▶ [Work to be completed] Copy out the entries that follow, exactly as written.

▶ [The input]
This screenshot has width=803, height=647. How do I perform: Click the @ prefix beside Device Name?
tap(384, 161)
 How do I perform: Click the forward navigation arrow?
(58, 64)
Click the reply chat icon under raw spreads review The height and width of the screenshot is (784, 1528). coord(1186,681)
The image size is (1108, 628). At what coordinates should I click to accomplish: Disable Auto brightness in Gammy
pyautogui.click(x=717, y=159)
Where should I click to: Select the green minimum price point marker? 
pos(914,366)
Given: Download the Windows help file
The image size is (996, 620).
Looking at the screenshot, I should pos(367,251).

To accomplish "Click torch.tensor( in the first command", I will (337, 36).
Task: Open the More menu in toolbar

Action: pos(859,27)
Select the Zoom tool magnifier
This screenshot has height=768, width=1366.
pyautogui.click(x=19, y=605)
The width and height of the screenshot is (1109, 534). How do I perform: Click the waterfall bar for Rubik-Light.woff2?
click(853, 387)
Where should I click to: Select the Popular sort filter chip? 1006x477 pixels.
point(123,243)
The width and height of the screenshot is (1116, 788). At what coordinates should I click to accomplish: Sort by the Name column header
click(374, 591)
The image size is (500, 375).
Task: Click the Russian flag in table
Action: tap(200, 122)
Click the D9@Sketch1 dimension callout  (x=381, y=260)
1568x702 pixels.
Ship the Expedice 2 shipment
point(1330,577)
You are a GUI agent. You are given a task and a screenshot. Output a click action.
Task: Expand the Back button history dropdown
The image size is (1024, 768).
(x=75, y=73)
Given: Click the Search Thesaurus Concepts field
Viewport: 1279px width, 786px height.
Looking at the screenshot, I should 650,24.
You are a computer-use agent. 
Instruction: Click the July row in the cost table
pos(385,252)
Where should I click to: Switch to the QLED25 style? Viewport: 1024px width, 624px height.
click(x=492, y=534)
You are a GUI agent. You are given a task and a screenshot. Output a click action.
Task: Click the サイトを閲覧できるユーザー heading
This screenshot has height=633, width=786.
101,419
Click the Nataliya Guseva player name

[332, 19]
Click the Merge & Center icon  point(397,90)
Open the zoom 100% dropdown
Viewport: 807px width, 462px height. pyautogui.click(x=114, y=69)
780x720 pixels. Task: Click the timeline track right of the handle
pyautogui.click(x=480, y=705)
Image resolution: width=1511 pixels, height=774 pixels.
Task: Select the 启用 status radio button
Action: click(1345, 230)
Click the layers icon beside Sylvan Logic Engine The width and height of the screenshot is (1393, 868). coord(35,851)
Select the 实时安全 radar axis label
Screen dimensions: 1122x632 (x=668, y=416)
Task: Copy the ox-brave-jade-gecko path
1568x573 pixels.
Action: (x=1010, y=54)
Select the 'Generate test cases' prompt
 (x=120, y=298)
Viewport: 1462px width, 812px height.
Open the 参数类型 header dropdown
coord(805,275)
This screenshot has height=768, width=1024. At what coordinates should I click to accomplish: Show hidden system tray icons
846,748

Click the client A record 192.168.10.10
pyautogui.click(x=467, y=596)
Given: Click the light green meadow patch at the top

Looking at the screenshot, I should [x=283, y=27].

▶ [Result of this exercise]
This screenshot has width=803, height=647. How do I perform: Click the @ prefix beside Device Name?
tap(384, 161)
 How do I perform: Click the forward navigation arrow?
(58, 64)
Click the reply chat icon under raw spreads review The height and width of the screenshot is (784, 1528). coord(1186,681)
The image size is (1108, 628). At what coordinates should I click to accomplish: Disable Auto brightness in Gammy
pyautogui.click(x=717, y=159)
Where should I click to: Select the green minimum price point marker? 
pos(914,366)
Given: Download the Windows help file
The image size is (996, 620).
Looking at the screenshot, I should pos(367,251).

To accomplish "Click torch.tensor( in the first command", I will (337, 36).
Task: Open the More menu in toolbar

Action: pos(859,27)
Select the Zoom tool magnifier
This screenshot has height=768, width=1366.
pyautogui.click(x=19, y=605)
The width and height of the screenshot is (1109, 534). How do I perform: Click the waterfall bar for Rubik-Light.woff2?
click(853, 387)
Where should I click to: Select the Popular sort filter chip? 1006x477 pixels.
point(123,243)
The width and height of the screenshot is (1116, 788). At what coordinates should I click to accomplish: Sort by the Name column header
click(374, 591)
The image size is (500, 375).
Task: Click the Russian flag in table
Action: tap(200, 122)
Click the D9@Sketch1 dimension callout  (x=381, y=260)
1568x702 pixels.
Ship the Expedice 2 shipment
point(1330,577)
You are a GUI agent. You are given a task and a screenshot. Output a click action.
Task: Expand the Back button history dropdown
The image size is (1024, 768).
(x=75, y=73)
Given: Click the Search Thesaurus Concepts field
Viewport: 1279px width, 786px height.
Looking at the screenshot, I should 650,24.
You are a computer-use agent. 
Instruction: Click the July row in the cost table
pos(385,252)
Where should I click to: Switch to the QLED25 style? Viewport: 1024px width, 624px height.
click(x=492, y=534)
You are a GUI agent. You are given a task and a screenshot. Output a click action.
Task: Click the サイトを閲覧できるユーザー heading
This screenshot has height=633, width=786.
101,419
Click the Nataliya Guseva player name

[332, 19]
Click the Merge & Center icon  point(397,90)
Open the zoom 100% dropdown
Viewport: 807px width, 462px height. pyautogui.click(x=114, y=69)
780x720 pixels. Task: Click the timeline track right of the handle
pyautogui.click(x=480, y=705)
Image resolution: width=1511 pixels, height=774 pixels.
Task: Select the 启用 status radio button
Action: click(1345, 230)
Click the layers icon beside Sylvan Logic Engine The width and height of the screenshot is (1393, 868). coord(35,851)
Select the 实时安全 radar axis label
Screen dimensions: 1122x632 (x=668, y=416)
Task: Copy the ox-brave-jade-gecko path
1568x573 pixels.
Action: (x=1010, y=54)
Select the 'Generate test cases' prompt
 (x=120, y=298)
Viewport: 1462px width, 812px height.
Open the 参数类型 header dropdown
coord(805,275)
This screenshot has height=768, width=1024. At what coordinates should I click to accomplish: Show hidden system tray icons
846,748

Click the client A record 192.168.10.10
pyautogui.click(x=467, y=596)
Given: Click the light green meadow patch at the top

Looking at the screenshot, I should [x=283, y=27].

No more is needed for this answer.